RECORDS TO PROCESS START

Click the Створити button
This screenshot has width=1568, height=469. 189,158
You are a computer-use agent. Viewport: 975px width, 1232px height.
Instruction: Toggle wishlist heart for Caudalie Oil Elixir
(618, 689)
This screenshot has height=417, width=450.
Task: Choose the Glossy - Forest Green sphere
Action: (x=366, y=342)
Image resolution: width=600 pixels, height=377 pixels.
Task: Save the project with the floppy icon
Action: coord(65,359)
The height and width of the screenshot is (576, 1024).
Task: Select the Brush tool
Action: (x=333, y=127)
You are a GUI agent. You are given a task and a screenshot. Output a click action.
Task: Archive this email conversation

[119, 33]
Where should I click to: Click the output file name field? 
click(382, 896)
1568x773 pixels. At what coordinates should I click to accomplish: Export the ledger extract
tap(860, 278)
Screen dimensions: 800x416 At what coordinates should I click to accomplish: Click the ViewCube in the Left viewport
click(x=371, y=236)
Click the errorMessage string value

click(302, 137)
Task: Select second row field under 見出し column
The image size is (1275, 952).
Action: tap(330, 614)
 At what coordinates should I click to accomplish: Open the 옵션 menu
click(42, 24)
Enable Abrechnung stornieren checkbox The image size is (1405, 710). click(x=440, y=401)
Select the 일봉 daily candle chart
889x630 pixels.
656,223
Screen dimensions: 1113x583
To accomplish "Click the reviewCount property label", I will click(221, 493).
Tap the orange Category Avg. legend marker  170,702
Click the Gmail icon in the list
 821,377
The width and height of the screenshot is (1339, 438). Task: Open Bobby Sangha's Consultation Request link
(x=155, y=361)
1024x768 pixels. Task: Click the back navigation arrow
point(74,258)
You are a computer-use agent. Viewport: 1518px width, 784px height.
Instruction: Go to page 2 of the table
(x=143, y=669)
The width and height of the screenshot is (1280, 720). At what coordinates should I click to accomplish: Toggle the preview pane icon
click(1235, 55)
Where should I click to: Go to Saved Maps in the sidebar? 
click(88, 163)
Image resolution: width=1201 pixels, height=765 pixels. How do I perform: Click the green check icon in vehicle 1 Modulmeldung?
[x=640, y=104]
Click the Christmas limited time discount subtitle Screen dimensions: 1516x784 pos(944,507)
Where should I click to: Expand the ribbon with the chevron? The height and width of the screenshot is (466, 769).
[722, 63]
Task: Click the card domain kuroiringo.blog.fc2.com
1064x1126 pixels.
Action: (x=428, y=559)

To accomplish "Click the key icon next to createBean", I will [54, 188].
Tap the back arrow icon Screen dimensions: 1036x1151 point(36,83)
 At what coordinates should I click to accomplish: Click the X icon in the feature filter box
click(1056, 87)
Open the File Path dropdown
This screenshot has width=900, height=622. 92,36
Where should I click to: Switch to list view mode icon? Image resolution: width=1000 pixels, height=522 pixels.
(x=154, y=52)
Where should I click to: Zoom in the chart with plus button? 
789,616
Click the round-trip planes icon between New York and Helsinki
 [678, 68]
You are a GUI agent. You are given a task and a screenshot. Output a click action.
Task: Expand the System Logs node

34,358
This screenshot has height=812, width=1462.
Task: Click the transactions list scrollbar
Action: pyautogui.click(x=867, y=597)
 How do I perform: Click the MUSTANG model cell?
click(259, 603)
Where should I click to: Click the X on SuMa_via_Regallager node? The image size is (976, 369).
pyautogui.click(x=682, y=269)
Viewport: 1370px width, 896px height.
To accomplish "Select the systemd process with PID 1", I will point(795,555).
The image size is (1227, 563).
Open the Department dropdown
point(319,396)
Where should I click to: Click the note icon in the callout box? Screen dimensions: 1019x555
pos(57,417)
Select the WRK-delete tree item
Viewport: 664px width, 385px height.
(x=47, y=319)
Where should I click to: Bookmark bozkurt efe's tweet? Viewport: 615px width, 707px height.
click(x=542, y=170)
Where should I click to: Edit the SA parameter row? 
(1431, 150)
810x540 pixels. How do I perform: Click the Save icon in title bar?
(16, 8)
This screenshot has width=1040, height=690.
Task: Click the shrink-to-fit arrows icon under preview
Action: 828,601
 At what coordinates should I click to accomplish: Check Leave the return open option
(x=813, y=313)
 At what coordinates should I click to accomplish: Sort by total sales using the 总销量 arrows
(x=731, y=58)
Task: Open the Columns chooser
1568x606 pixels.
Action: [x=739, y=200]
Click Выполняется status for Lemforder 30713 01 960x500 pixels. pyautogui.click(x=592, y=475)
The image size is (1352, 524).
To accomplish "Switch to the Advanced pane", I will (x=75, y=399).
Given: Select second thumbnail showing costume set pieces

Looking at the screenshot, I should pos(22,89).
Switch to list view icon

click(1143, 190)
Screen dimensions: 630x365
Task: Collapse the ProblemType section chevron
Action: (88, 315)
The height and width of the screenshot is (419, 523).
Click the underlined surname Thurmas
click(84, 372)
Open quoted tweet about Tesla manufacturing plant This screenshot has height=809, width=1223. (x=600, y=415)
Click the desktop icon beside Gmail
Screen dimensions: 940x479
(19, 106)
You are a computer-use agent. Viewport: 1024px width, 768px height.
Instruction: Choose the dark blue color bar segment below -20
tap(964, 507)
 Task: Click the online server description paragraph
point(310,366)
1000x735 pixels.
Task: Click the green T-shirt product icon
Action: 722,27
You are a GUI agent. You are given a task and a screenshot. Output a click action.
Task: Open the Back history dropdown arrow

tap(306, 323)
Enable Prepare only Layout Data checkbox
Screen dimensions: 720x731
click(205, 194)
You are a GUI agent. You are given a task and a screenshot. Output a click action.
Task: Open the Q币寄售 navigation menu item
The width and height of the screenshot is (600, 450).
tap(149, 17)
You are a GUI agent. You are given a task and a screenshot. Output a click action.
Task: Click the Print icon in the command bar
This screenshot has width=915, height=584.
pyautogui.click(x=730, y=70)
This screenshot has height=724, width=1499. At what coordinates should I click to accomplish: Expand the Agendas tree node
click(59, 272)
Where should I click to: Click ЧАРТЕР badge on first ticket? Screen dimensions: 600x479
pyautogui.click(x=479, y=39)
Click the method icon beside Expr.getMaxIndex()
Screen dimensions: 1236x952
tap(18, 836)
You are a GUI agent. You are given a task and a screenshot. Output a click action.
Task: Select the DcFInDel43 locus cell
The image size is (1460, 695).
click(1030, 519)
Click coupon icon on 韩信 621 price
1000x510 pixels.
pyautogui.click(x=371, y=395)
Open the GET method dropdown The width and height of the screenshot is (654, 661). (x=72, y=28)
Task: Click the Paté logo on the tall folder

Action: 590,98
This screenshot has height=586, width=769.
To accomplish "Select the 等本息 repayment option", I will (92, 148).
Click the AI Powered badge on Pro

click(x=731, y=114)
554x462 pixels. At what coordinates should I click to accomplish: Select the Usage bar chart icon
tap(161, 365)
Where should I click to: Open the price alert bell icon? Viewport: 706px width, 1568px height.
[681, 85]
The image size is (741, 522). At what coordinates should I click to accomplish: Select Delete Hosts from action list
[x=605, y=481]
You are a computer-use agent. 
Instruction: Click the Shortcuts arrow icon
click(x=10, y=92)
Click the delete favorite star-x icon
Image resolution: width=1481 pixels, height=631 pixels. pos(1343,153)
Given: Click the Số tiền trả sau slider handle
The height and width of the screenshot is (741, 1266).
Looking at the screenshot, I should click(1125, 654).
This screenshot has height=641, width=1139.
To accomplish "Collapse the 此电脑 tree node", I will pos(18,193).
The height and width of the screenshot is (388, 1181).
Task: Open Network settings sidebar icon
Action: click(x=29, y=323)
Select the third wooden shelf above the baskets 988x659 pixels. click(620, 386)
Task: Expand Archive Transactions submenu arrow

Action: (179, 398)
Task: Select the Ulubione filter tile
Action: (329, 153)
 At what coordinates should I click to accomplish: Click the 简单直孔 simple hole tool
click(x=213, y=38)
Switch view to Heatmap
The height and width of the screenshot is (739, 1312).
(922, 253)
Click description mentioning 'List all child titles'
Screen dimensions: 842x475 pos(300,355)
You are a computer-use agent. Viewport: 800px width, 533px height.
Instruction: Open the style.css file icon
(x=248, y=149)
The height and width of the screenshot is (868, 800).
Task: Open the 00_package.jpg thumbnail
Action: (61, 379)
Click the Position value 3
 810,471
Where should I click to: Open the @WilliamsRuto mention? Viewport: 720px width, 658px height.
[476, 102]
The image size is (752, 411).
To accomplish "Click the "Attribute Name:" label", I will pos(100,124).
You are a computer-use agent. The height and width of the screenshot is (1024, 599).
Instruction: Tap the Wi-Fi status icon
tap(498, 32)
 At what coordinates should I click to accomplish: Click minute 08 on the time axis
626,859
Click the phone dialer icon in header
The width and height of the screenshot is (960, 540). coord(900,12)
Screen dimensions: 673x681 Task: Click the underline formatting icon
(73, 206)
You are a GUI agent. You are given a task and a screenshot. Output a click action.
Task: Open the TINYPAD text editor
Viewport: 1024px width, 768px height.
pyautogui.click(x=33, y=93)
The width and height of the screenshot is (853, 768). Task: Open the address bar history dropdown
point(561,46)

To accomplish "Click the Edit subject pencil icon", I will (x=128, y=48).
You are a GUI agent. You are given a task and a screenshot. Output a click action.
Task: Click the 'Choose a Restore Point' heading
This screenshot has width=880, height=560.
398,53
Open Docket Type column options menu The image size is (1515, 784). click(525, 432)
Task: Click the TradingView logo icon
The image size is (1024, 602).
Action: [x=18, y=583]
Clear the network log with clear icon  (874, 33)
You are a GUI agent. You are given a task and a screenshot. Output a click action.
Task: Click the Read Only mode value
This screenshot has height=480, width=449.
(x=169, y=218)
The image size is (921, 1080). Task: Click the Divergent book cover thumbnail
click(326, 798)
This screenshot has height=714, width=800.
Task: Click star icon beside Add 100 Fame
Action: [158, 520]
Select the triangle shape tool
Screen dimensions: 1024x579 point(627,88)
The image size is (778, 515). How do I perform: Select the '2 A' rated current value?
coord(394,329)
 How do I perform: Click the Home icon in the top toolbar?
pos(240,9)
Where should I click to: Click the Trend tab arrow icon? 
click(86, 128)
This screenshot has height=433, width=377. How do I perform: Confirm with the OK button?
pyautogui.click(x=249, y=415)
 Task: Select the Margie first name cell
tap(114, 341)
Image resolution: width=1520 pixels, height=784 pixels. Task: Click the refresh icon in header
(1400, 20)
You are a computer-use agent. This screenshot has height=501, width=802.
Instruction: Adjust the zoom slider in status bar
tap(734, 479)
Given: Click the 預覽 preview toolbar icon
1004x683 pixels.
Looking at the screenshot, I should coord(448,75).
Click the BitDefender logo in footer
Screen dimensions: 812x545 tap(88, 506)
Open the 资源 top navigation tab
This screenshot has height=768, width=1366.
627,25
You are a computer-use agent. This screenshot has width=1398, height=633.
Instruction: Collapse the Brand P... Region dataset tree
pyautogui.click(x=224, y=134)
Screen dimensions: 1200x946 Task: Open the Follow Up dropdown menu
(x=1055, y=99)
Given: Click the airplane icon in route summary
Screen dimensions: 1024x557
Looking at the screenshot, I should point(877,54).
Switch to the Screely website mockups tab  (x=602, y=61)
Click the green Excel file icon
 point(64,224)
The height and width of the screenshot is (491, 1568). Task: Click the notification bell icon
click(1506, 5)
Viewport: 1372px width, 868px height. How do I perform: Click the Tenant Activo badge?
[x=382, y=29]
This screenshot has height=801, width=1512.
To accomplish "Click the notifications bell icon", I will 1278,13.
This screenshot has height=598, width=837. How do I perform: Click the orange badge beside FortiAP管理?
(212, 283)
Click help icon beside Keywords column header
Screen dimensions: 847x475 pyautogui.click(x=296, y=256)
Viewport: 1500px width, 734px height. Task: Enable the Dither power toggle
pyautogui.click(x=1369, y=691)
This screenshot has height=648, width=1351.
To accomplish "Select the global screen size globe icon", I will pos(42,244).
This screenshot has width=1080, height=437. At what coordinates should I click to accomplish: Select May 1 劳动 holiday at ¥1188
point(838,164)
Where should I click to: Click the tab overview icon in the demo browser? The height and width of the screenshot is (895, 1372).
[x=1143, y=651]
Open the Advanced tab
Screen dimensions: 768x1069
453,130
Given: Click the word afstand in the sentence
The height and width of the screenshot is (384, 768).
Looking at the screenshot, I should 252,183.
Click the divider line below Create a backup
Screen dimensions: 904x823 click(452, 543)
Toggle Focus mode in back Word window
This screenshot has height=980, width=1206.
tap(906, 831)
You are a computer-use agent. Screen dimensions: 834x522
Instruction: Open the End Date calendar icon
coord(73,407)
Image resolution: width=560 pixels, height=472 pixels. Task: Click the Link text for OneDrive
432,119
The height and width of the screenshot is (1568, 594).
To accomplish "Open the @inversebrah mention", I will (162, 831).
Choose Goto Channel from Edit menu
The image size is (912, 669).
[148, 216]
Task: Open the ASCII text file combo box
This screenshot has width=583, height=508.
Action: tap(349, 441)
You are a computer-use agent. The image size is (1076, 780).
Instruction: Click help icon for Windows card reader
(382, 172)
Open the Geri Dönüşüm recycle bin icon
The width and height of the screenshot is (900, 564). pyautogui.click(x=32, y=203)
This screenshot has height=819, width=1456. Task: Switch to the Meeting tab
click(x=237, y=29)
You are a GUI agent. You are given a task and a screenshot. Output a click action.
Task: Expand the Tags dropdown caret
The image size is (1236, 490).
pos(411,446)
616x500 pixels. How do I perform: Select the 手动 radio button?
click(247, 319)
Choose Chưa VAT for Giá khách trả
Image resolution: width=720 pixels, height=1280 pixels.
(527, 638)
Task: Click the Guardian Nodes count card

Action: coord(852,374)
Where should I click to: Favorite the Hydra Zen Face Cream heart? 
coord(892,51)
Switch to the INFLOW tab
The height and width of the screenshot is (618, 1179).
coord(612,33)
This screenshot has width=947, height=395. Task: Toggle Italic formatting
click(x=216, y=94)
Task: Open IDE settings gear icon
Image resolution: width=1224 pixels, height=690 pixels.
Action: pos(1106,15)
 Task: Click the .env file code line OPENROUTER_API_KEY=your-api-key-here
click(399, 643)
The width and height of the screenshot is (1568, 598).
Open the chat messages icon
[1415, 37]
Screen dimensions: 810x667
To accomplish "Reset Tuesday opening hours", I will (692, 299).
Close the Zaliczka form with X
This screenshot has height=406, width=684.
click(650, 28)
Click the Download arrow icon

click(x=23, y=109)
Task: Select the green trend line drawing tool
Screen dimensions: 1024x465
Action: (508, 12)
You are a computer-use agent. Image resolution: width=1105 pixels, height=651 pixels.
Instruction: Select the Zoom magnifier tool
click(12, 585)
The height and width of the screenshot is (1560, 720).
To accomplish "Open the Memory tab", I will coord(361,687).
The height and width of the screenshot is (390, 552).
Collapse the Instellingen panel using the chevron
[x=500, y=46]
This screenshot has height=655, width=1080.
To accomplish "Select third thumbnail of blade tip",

RECORDS TO PROCESS END

### PROBLEM TO WORK ON
Repeat only the stretch of lines starting at the one containing "The height and width of the screenshot is (1560, 720)." and running to the final line of the entries above.

### YOUR RESPONSE
The height and width of the screenshot is (1560, 720).
To accomplish "Open the Memory tab", I will coord(361,687).
The height and width of the screenshot is (390, 552).
Collapse the Instellingen panel using the chevron
[x=500, y=46]
This screenshot has height=655, width=1080.
To accomplish "Select third thumbnail of blade tip",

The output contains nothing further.